FRAGMENTO:
---*---

# Iluminacion con LED RGB



## steinlager (Sep 15, 2007)

video

Pues si alguien tiene idea de como realizarlo y pudiese aportar algun esquema, estoy muy interesado en ese proyecto


----------



## anthony123 (Sep 15, 2007)

pero lo quieres totalmente automatico.. tengo un link pero es manual.


----------



## steinlager (Sep 16, 2007)

Pues postealo


----------



## anthony123 (Sep 16, 2007)

Este es el link http://www.instructables.com/id/EAZWM7SMGAEWIFNUSK/ tambien ojea este http://www.instructables.com/id/EIHYB1I6J4EX50318B/


----------



## steinlager (Sep 16, 2007)

Si quieren pueden cerrar el hilo, voy a utilizar 3 dimmers, uno para controlar cada color...


----------



## anthony123 (Sep 16, 2007)

entonces va utilizar lo que sale en video??


----------



## DJ DRACO (Ago 25, 2008)

Quisiera revivir este hilo, ya que me intereza mucho el tema de los efectos luminicos con led's en rgb.

he visto ya muchisimas formas de implementarlos y todas me gustaron.

---*---

OBJETIVO:
Copia del hilo sobre iluminación con LED RGB el tramo que empieza en "Pues si alguien" y termina en "anthony123 (Sep 15, 2007)", ambos incluidos.

DATOS EXTRAÍDOS:
---*---

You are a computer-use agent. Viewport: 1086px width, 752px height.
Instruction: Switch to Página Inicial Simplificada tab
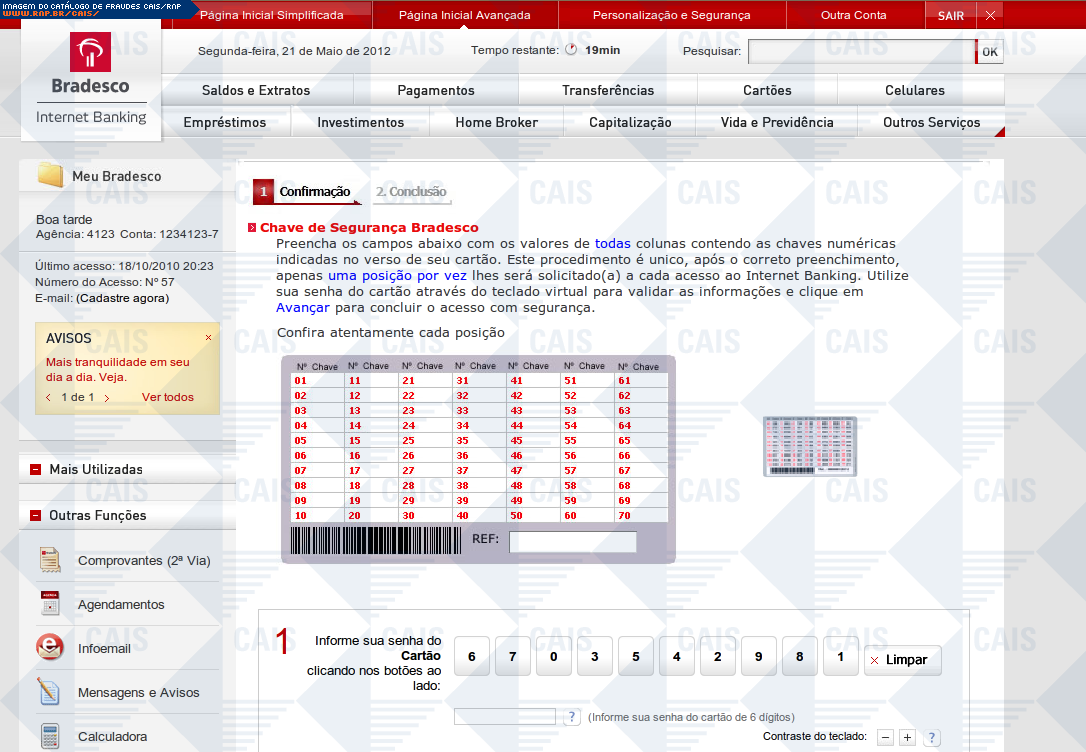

---*---

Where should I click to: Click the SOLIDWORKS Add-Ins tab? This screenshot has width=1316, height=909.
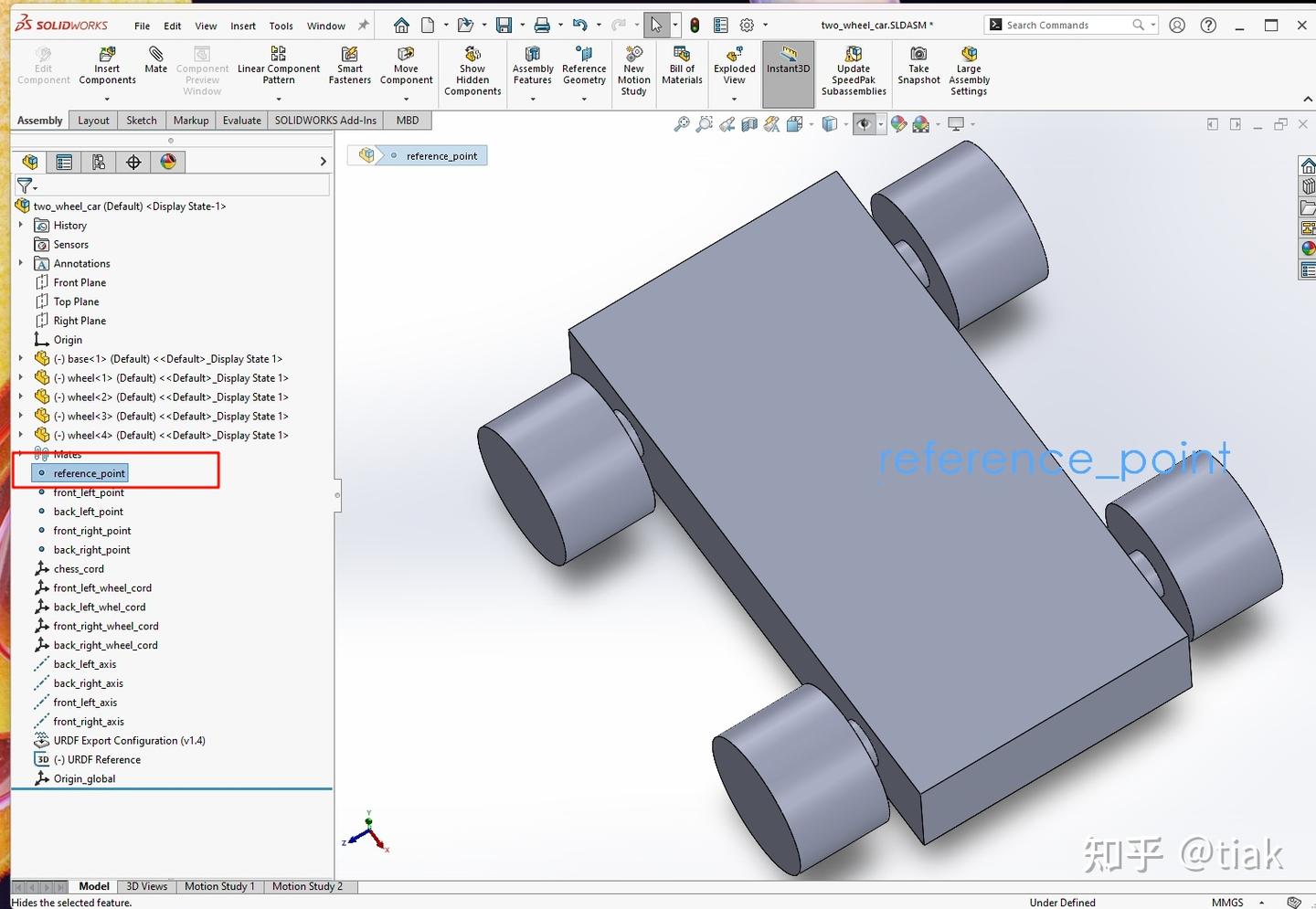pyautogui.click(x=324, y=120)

---*---

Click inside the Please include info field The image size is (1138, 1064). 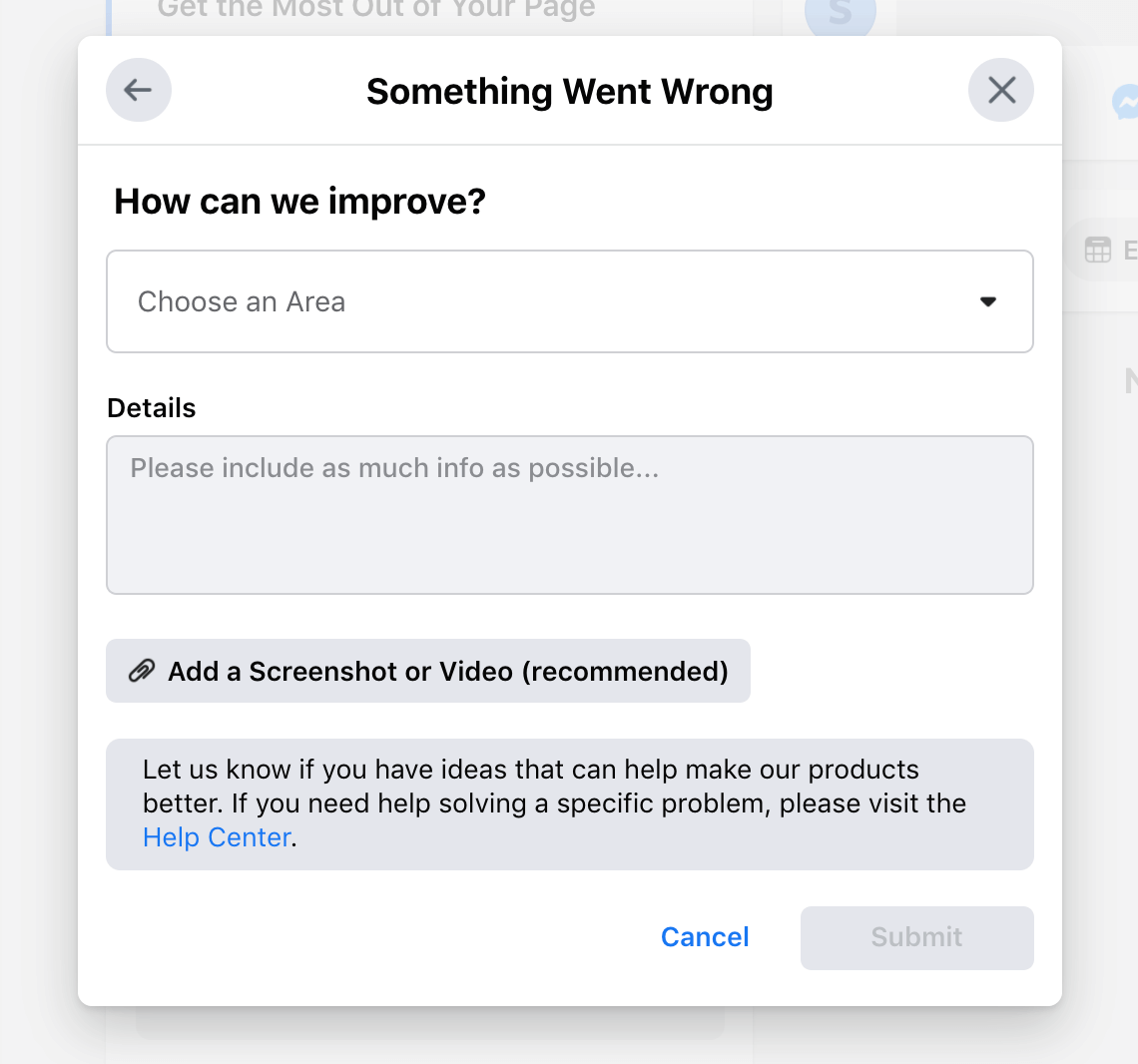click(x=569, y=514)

---*---

RESPUESTA COMPLETA:
Pues si alguien tiene idea de como realizarlo y pudiese aportar algun esquema, estoy muy interesado en ese proyecto


----------



## anthony123 (Sep 15, 2007)